** Exercise details **
Below are records; copy exactly the line containing "How do I perform: Open the Appuntamenti tab?" and every line after it, through the last.

──────── Working data ────────

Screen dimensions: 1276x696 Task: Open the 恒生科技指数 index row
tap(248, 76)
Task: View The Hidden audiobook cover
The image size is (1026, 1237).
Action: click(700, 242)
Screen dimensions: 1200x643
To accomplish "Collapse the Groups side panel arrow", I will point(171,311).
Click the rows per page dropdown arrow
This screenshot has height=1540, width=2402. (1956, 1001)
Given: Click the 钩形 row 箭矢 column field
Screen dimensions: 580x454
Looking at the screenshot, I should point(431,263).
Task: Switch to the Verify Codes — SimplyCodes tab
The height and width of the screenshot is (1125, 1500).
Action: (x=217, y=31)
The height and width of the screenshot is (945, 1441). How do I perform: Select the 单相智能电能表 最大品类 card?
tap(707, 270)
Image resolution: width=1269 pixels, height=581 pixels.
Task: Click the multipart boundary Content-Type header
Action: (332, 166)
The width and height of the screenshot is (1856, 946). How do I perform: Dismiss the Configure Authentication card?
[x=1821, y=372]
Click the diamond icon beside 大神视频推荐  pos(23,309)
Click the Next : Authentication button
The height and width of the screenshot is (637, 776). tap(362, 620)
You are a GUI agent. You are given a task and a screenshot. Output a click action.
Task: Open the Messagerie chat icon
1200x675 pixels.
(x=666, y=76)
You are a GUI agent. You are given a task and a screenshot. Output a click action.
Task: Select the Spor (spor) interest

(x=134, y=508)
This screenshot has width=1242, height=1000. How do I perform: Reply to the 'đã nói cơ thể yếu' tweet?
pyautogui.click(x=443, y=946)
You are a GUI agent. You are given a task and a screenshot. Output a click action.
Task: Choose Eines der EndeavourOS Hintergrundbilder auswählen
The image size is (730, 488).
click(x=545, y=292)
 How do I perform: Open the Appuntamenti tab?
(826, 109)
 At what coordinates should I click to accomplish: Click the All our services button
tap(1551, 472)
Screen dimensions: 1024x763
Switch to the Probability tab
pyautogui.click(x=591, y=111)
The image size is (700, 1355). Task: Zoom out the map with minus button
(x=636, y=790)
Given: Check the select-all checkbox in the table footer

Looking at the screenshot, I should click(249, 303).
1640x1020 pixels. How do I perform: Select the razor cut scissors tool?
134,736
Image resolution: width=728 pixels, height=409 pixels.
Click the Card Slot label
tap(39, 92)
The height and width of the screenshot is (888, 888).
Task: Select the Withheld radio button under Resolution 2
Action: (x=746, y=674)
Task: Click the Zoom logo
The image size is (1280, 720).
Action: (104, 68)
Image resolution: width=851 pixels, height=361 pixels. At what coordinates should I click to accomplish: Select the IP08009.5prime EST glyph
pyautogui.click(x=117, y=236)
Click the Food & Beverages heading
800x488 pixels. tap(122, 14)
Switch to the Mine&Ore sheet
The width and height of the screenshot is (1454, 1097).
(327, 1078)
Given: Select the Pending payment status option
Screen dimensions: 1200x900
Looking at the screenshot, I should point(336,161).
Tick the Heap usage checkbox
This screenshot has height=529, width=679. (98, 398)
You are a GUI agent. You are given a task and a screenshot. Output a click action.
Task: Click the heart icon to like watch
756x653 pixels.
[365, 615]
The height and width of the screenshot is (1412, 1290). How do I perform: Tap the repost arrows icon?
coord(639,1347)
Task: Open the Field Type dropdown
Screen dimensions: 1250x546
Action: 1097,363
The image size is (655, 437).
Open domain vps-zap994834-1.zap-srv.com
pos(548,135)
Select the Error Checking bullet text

────────

** Exercise output **
 How do I perform: Open the Appuntamenti tab?
(826, 109)
 At what coordinates should I click to accomplish: Click the All our services button
tap(1551, 472)
Screen dimensions: 1024x763
Switch to the Probability tab
pyautogui.click(x=591, y=111)
The image size is (700, 1355). Task: Zoom out the map with minus button
(x=636, y=790)
Given: Check the select-all checkbox in the table footer

Looking at the screenshot, I should click(249, 303).
1640x1020 pixels. How do I perform: Select the razor cut scissors tool?
134,736
Image resolution: width=728 pixels, height=409 pixels.
Click the Card Slot label
tap(39, 92)
The height and width of the screenshot is (888, 888).
Task: Select the Withheld radio button under Resolution 2
Action: (x=746, y=674)
Task: Click the Zoom logo
The image size is (1280, 720).
Action: (104, 68)
Image resolution: width=851 pixels, height=361 pixels. At what coordinates should I click to accomplish: Select the IP08009.5prime EST glyph
pyautogui.click(x=117, y=236)
Click the Food & Beverages heading
800x488 pixels. tap(122, 14)
Switch to the Mine&Ore sheet
The width and height of the screenshot is (1454, 1097).
(327, 1078)
Given: Select the Pending payment status option
Screen dimensions: 1200x900
Looking at the screenshot, I should point(336,161).
Tick the Heap usage checkbox
This screenshot has height=529, width=679. (98, 398)
You are a GUI agent. You are given a task and a screenshot. Output a click action.
Task: Click the heart icon to like watch
756x653 pixels.
[365, 615]
The height and width of the screenshot is (1412, 1290). How do I perform: Tap the repost arrows icon?
coord(639,1347)
Task: Open the Field Type dropdown
Screen dimensions: 1250x546
Action: 1097,363
The image size is (655, 437).
Open domain vps-zap994834-1.zap-srv.com
pos(548,135)
Select the Error Checking bullet text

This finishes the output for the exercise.